Segment Open

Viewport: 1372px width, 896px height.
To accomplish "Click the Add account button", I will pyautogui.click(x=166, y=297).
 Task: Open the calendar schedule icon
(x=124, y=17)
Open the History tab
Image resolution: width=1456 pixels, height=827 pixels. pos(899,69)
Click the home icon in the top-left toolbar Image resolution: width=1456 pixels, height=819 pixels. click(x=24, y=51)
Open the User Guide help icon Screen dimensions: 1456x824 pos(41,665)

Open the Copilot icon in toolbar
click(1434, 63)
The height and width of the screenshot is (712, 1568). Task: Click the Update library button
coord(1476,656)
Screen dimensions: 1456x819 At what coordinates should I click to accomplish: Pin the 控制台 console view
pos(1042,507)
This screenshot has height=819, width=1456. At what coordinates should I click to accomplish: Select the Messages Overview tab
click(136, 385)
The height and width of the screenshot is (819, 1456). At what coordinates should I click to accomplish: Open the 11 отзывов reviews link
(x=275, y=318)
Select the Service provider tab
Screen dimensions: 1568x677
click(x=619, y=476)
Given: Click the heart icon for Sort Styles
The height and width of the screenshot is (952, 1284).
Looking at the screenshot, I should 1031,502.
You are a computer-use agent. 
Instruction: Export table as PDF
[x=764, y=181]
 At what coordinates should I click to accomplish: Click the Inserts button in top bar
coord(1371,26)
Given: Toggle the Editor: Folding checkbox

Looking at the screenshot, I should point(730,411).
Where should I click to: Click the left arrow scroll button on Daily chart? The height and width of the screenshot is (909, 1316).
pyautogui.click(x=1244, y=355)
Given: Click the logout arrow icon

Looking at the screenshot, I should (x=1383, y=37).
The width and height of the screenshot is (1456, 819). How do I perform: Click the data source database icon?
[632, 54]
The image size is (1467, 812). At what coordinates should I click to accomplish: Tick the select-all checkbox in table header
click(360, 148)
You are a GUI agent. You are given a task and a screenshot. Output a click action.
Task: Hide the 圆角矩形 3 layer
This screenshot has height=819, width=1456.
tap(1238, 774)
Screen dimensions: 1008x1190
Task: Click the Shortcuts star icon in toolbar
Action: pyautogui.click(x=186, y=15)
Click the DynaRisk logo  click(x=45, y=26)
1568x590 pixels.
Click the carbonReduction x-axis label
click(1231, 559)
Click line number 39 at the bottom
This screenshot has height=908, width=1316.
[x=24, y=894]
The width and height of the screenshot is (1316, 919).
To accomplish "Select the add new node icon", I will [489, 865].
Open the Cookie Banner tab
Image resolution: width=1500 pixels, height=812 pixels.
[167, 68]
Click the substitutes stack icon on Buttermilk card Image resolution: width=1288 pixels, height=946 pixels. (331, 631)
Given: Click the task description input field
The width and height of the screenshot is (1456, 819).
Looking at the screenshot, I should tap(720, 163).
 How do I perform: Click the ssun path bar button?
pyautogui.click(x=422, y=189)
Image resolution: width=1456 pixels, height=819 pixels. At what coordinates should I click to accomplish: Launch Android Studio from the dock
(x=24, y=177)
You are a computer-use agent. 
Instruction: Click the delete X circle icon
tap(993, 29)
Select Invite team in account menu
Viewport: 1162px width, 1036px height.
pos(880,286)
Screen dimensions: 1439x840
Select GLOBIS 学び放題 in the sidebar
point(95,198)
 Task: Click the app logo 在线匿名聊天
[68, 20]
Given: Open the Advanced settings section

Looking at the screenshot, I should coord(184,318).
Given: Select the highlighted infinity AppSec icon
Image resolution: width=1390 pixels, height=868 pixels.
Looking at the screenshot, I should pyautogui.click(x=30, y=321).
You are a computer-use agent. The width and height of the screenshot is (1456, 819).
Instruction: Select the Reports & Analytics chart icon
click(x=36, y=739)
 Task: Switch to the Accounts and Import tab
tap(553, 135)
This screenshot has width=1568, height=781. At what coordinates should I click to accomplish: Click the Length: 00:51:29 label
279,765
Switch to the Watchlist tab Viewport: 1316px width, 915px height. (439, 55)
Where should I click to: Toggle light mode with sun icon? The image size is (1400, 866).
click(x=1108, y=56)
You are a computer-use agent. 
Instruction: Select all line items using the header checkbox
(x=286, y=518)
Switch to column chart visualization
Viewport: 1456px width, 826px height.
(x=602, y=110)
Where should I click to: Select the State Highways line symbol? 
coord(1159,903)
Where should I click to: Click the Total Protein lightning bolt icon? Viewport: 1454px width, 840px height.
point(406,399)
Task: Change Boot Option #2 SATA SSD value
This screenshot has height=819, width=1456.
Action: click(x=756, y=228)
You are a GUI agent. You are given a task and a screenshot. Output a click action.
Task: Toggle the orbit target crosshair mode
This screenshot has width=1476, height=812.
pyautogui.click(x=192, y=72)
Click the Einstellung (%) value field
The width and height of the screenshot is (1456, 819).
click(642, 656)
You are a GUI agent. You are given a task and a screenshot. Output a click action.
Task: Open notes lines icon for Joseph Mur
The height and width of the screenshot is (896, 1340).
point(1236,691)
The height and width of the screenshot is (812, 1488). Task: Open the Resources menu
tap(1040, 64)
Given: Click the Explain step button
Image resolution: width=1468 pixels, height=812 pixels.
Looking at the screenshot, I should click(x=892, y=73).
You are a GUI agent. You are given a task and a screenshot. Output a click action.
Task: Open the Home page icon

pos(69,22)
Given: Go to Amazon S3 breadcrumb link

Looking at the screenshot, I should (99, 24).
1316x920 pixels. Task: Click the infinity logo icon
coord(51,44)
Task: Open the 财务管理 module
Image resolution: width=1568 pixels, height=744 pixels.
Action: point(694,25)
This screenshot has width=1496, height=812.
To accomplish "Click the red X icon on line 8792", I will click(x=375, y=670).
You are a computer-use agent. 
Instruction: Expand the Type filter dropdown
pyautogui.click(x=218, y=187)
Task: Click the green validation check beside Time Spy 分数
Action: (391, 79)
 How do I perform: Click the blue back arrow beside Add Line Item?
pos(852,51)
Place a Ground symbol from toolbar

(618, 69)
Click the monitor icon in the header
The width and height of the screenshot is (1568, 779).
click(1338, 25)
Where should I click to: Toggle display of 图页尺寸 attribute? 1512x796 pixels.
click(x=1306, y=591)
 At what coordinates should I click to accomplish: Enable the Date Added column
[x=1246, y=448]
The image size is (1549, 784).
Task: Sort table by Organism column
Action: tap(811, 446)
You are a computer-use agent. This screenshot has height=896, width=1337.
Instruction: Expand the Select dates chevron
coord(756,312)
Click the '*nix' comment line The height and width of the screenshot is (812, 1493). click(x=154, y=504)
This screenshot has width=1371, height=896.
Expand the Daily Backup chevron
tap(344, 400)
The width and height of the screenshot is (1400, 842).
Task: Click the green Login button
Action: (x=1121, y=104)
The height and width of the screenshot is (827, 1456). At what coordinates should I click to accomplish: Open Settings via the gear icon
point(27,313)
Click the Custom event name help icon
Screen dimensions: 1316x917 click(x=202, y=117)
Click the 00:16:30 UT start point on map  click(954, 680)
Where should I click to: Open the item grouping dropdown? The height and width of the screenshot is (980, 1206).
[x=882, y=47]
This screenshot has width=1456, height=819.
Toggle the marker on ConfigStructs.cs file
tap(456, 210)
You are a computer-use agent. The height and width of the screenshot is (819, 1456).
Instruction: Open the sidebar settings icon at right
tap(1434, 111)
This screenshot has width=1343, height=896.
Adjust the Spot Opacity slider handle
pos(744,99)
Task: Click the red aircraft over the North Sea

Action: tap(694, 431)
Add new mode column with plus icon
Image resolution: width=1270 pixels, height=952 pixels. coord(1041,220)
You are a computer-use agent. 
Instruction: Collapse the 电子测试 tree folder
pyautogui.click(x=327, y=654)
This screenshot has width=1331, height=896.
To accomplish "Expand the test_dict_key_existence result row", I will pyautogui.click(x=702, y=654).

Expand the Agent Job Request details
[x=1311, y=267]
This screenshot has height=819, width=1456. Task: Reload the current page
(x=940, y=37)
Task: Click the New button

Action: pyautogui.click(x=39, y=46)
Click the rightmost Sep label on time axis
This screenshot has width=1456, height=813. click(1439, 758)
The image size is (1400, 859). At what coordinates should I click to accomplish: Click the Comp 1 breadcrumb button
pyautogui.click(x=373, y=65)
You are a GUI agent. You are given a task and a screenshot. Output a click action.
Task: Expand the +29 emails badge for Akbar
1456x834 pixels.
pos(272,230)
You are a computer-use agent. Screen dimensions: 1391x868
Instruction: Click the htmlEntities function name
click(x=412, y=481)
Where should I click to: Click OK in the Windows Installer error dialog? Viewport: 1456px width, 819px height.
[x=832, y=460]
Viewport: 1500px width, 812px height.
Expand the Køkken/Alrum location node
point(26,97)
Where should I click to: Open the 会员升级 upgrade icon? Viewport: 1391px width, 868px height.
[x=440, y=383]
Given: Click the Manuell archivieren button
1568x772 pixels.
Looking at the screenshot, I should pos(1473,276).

Segment Closed

REQUIREMENT: Which lines above include the string "field"? Show them.

EXERCISE RESPONSE:
Given: Click the task description input field
Click the Einstellung (%) value field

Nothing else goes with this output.